Am Frankfurter Flughafen ist dem Zoll am 14. Juli 2026 ein doppelter Fahndungserfolg gelungen. Bei gezielten Kontrollen, die auf einem Abgleich von Passagierdaten beruhten, gerieten zwei Reisende ins Visier der Beamten. Beide waren mit demselben Flug aus Abu Dhabi gelandet.
Marihuana-Schmuggel im Reisegepäck entdeckt
Im Koffer eines 20-jährigen Mannes fanden die Zollbeamten 17,6 Kilogramm Marihuana. Kurz darauf folgte der zweite Treffer: Im Gepäck eines 21-jährigen Mitreisenden entdeckten die Kontrolleure weitere 18,4 Kilogramm der Droge, verteilt auf 16 einzelne Kunststoffpäckchen. Ein Rauschgiftspürhund hatte den Fund zuvor angezeigt. Beide Männer wurden vorläufig festgenommen, das Rauschgift beschlagnahmt.
Zunehmender Marihuana-Schmuggel trotz Teillegalisierung
Für Aufsehen sorgt weniger der einzelne Fall als die Entwicklung dahinter. Christine Straß, Pressesprecherin des Hauptzollamts Frankfurt am Main, weist darauf hin, dass viele Reisende offenbar nicht wissen, dass die Einfuhr von Marihuana trotz der Teillegalisierung in Deutschland strafbar bleibt, unabhängig davon, ob es im Koffer transportiert oder aus dem Ausland bestellt wird.
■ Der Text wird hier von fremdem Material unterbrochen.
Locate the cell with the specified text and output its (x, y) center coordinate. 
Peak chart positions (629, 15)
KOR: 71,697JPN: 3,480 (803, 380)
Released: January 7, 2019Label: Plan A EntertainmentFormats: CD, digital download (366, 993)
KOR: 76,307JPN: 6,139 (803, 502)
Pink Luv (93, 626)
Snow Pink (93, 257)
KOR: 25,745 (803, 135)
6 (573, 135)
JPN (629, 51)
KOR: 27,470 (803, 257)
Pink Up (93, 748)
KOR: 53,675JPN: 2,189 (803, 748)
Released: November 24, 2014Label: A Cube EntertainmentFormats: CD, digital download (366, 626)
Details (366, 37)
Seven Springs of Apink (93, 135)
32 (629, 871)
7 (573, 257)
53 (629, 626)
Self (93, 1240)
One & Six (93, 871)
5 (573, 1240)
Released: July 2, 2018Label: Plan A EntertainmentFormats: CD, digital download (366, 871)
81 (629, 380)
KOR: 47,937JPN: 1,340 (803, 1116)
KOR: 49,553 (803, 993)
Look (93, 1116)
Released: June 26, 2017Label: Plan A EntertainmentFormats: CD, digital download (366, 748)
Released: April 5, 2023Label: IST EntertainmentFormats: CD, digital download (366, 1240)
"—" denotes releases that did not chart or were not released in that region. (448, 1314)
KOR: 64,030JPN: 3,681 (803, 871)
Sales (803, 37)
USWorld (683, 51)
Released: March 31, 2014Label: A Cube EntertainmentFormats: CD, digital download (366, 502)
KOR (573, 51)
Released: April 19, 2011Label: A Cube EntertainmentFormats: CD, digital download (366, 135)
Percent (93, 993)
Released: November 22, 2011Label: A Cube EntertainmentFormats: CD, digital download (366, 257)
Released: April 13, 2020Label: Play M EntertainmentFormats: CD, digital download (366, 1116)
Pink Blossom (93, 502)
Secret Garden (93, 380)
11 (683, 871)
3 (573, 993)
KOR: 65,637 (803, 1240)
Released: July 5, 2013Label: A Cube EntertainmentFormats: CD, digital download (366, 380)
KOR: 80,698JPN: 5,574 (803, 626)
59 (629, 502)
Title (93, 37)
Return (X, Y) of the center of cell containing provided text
Nach Angaben der Behörde hat sich die am Frankfurter Flughafen beschlagnahmte Menge an Cannabisprodukten im Vergleich zum Vorjahr mehr als verdreifacht. Der aktuelle Fall reiht sich damit in einen Trend ein, der den Zoll vor wachsende Herausforderungen stellt: Immer mehr Kuriere versuchen offenbar, die rechtliche Grauzone rund um Cannabis für den grenzüberschreitenden Schmuggel auszunutzen. Ob es sich bei den beiden Festgenommenen um Mittäter handelte, ist bislang nicht bestätigt.